Written problem: Count the lines in the entries below that contain the string "Task", and reply with the number alone.

Information shown:

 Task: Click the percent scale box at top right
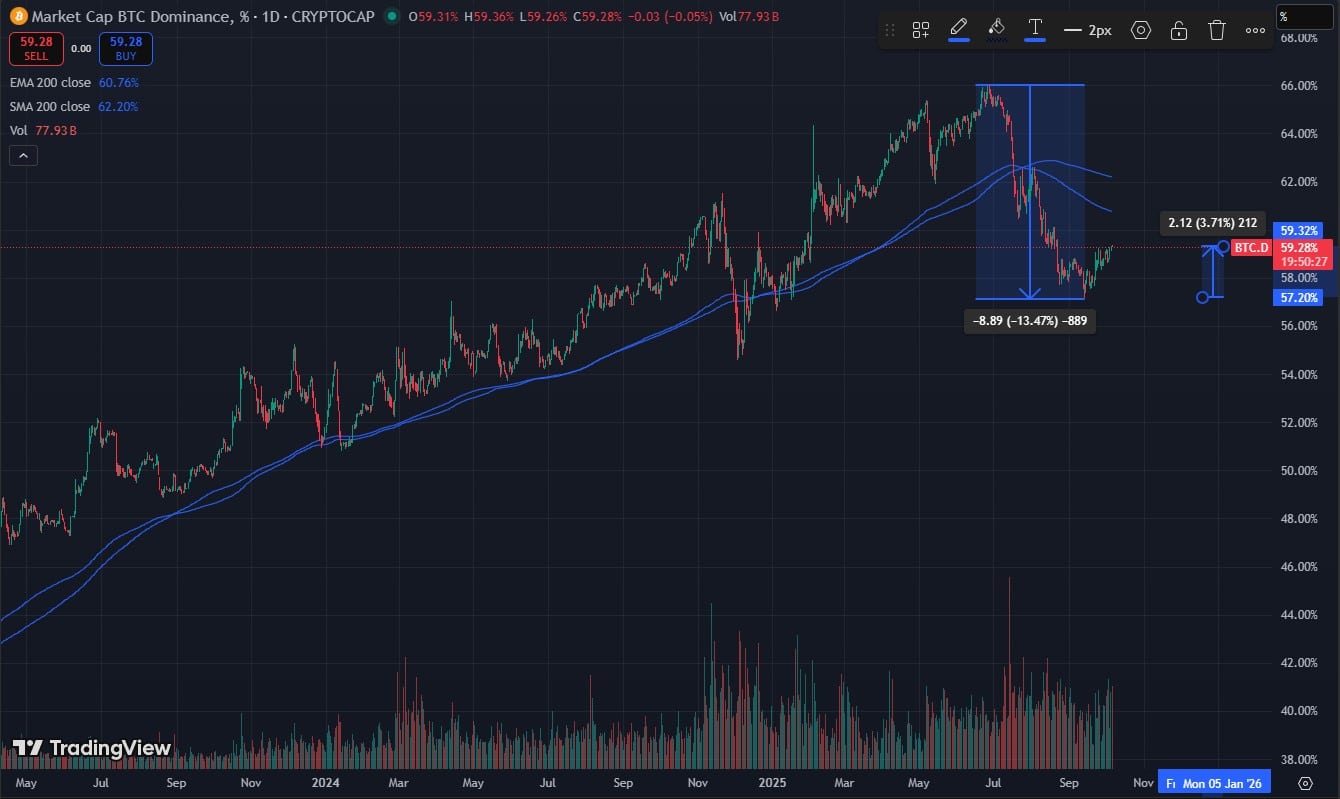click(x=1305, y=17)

---

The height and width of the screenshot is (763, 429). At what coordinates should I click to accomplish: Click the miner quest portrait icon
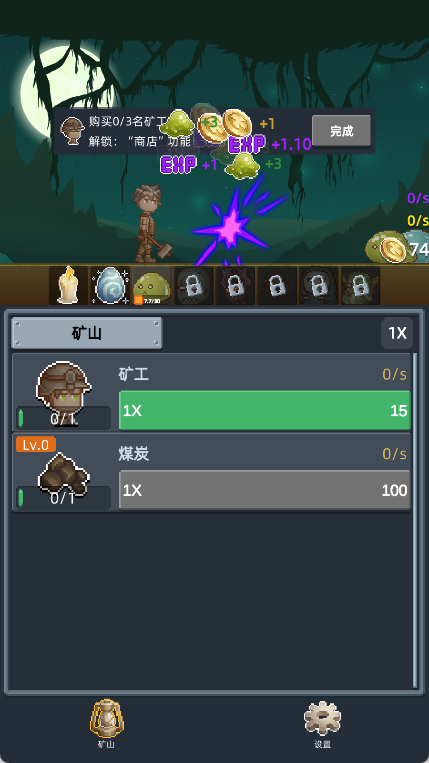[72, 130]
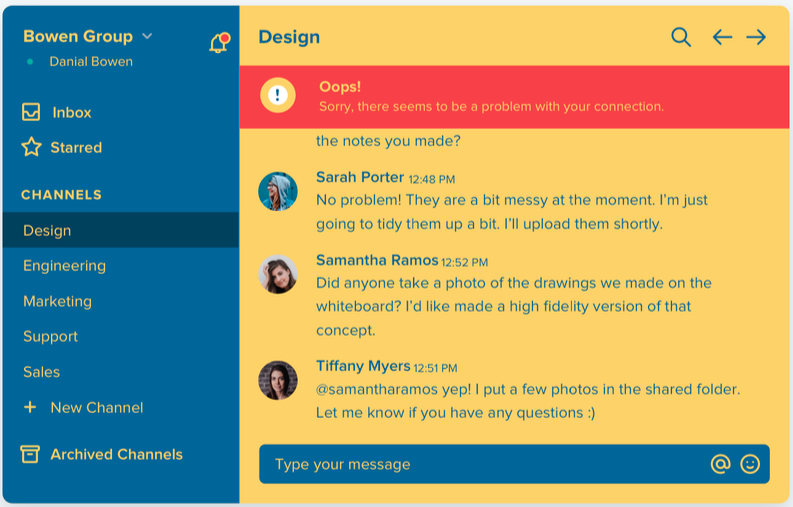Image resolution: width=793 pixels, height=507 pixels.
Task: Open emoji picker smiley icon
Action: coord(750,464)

Reply: 2